Each line of the material is to be written out exactly.

'''

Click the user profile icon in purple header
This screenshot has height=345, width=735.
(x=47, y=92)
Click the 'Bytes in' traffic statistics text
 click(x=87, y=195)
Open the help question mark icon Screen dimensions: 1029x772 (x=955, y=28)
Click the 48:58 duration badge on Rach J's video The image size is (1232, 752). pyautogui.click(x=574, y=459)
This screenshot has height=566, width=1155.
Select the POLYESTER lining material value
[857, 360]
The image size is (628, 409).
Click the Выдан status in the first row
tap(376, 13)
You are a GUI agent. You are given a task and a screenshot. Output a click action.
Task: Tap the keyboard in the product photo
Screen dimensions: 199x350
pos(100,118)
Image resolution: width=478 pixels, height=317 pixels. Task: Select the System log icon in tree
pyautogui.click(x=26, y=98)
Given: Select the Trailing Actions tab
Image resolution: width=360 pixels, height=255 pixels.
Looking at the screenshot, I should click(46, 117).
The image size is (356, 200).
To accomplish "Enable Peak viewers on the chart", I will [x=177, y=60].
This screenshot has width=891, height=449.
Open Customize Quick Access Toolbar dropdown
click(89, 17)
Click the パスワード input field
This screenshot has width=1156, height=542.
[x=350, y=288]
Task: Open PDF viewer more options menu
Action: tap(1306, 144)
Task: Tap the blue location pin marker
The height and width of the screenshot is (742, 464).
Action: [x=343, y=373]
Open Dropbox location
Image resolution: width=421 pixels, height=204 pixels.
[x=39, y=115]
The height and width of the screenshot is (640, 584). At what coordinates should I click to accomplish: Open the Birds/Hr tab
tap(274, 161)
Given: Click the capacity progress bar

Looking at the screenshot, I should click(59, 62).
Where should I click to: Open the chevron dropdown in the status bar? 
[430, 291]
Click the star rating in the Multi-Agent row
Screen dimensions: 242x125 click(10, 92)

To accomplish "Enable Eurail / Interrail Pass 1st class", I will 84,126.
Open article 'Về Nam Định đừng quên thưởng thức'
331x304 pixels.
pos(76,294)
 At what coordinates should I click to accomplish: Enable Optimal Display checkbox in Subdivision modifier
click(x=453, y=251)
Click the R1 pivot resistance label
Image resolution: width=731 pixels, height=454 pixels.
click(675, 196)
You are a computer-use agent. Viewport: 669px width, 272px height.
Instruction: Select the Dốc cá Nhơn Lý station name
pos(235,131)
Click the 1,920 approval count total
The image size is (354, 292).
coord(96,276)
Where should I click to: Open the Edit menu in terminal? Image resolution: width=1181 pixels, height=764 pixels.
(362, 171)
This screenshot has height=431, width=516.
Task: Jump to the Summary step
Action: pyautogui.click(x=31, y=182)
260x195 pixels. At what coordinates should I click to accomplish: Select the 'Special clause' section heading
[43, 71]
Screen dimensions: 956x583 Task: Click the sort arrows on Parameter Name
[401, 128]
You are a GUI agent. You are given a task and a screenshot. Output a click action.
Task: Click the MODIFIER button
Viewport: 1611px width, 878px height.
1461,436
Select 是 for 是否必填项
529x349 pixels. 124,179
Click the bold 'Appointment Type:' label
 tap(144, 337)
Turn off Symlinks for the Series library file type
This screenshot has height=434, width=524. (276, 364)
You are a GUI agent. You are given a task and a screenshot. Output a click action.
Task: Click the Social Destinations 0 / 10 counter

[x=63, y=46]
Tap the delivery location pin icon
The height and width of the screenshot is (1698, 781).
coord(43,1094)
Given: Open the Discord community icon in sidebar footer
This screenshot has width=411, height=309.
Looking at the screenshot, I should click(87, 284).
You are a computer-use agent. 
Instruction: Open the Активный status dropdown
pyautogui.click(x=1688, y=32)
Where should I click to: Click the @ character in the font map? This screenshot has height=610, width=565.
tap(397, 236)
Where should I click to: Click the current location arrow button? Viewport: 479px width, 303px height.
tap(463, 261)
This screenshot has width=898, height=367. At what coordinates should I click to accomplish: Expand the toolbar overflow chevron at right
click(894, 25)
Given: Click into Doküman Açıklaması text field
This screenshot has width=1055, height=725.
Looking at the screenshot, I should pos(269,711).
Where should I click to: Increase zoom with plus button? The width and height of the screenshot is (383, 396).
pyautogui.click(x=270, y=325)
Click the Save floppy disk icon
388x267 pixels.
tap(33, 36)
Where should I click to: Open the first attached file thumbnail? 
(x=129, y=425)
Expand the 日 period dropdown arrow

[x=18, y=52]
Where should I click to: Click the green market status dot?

'''

## Exercise answer
Click the user profile icon in purple header
This screenshot has height=345, width=735.
(x=47, y=92)
Click the 'Bytes in' traffic statistics text
 click(x=87, y=195)
Open the help question mark icon Screen dimensions: 1029x772 (x=955, y=28)
Click the 48:58 duration badge on Rach J's video The image size is (1232, 752). pyautogui.click(x=574, y=459)
This screenshot has height=566, width=1155.
Select the POLYESTER lining material value
[857, 360]
The image size is (628, 409).
Click the Выдан status in the first row
tap(376, 13)
You are a GUI agent. You are given a task and a screenshot. Output a click action.
Task: Tap the keyboard in the product photo
Screen dimensions: 199x350
pos(100,118)
Image resolution: width=478 pixels, height=317 pixels. Task: Select the System log icon in tree
pyautogui.click(x=26, y=98)
Given: Select the Trailing Actions tab
Image resolution: width=360 pixels, height=255 pixels.
Looking at the screenshot, I should click(46, 117).
The image size is (356, 200).
To accomplish "Enable Peak viewers on the chart", I will [x=177, y=60].
This screenshot has width=891, height=449.
Open Customize Quick Access Toolbar dropdown
click(89, 17)
Click the パスワード input field
This screenshot has width=1156, height=542.
[x=350, y=288]
Task: Open PDF viewer more options menu
Action: tap(1306, 144)
Task: Tap the blue location pin marker
The height and width of the screenshot is (742, 464).
Action: [x=343, y=373]
Open Dropbox location
Image resolution: width=421 pixels, height=204 pixels.
[x=39, y=115]
The height and width of the screenshot is (640, 584). At what coordinates should I click to accomplish: Open the Birds/Hr tab
tap(274, 161)
Given: Click the capacity progress bar

Looking at the screenshot, I should click(59, 62).
Where should I click to: Open the chevron dropdown in the status bar? 
[430, 291]
Click the star rating in the Multi-Agent row
Screen dimensions: 242x125 click(10, 92)

To accomplish "Enable Eurail / Interrail Pass 1st class", I will 84,126.
Open article 'Về Nam Định đừng quên thưởng thức'
331x304 pixels.
pos(76,294)
 At what coordinates should I click to accomplish: Enable Optimal Display checkbox in Subdivision modifier
click(x=453, y=251)
Click the R1 pivot resistance label
Image resolution: width=731 pixels, height=454 pixels.
click(675, 196)
You are a computer-use agent. Viewport: 669px width, 272px height.
Instruction: Select the Dốc cá Nhơn Lý station name
pos(235,131)
Click the 1,920 approval count total
The image size is (354, 292).
coord(96,276)
Where should I click to: Open the Edit menu in terminal? Image resolution: width=1181 pixels, height=764 pixels.
(362, 171)
This screenshot has height=431, width=516.
Task: Jump to the Summary step
Action: pyautogui.click(x=31, y=182)
260x195 pixels. At what coordinates should I click to accomplish: Select the 'Special clause' section heading
[43, 71]
Screen dimensions: 956x583 Task: Click the sort arrows on Parameter Name
[401, 128]
You are a GUI agent. You are given a task and a screenshot. Output a click action.
Task: Click the MODIFIER button
Viewport: 1611px width, 878px height.
1461,436
Select 是 for 是否必填项
529x349 pixels. 124,179
Click the bold 'Appointment Type:' label
 tap(144, 337)
Turn off Symlinks for the Series library file type
This screenshot has height=434, width=524. (276, 364)
You are a GUI agent. You are given a task and a screenshot. Output a click action.
Task: Click the Social Destinations 0 / 10 counter

[x=63, y=46]
Tap the delivery location pin icon
The height and width of the screenshot is (1698, 781).
coord(43,1094)
Given: Open the Discord community icon in sidebar footer
This screenshot has width=411, height=309.
Looking at the screenshot, I should click(87, 284).
You are a computer-use agent. 
Instruction: Open the Активный status dropdown
pyautogui.click(x=1688, y=32)
Where should I click to: Click the @ character in the font map? This screenshot has height=610, width=565.
tap(397, 236)
Where should I click to: Click the current location arrow button? Viewport: 479px width, 303px height.
tap(463, 261)
This screenshot has width=898, height=367. At what coordinates should I click to accomplish: Expand the toolbar overflow chevron at right
click(894, 25)
Given: Click into Doküman Açıklaması text field
This screenshot has width=1055, height=725.
Looking at the screenshot, I should pos(269,711).
Where should I click to: Increase zoom with plus button? The width and height of the screenshot is (383, 396).
pyautogui.click(x=270, y=325)
Click the Save floppy disk icon
388x267 pixels.
tap(33, 36)
Where should I click to: Open the first attached file thumbnail? 
(x=129, y=425)
Expand the 日 period dropdown arrow

[x=18, y=52]
Where should I click to: Click the green market status dot?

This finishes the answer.